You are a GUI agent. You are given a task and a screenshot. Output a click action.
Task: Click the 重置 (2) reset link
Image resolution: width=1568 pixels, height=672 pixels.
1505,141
※
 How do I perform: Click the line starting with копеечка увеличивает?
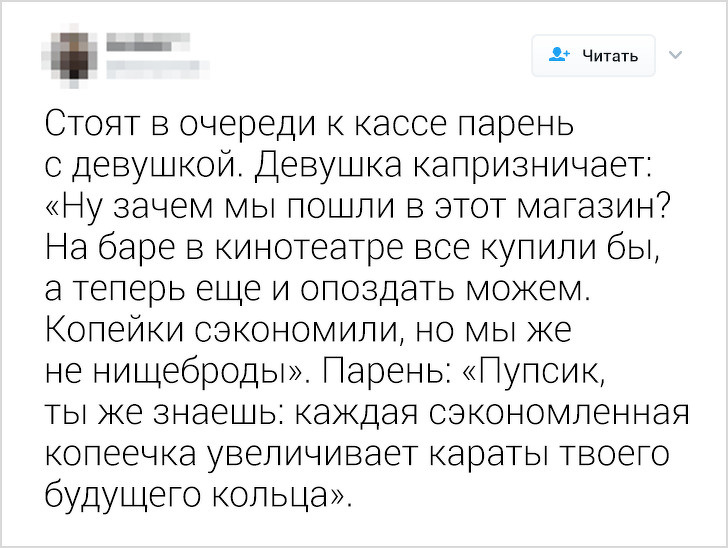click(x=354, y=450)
※
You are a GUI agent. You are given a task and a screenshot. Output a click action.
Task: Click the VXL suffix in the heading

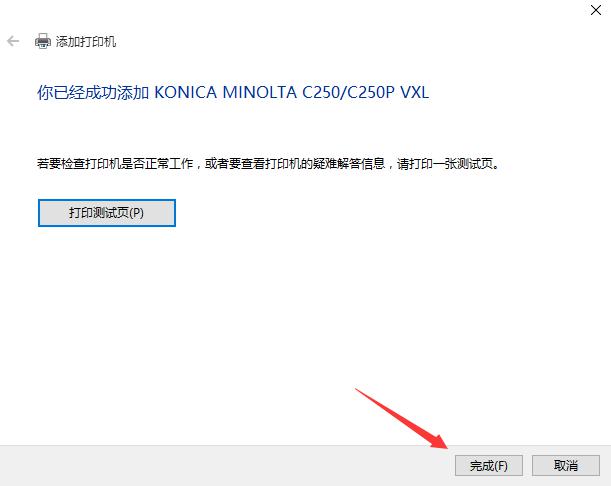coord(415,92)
※
**What is being asked:** Rewrite the records from the line containing "How do I perform: Click" through the line containing "click(x=354, y=450)", replacing "line starting with" with "text beginning with" and leaving all else unchanged. Leave the pictures out of your answer.

**Task solution:**
 How do I perform: Click the text beginning with копеечка увеличивает?
click(x=354, y=450)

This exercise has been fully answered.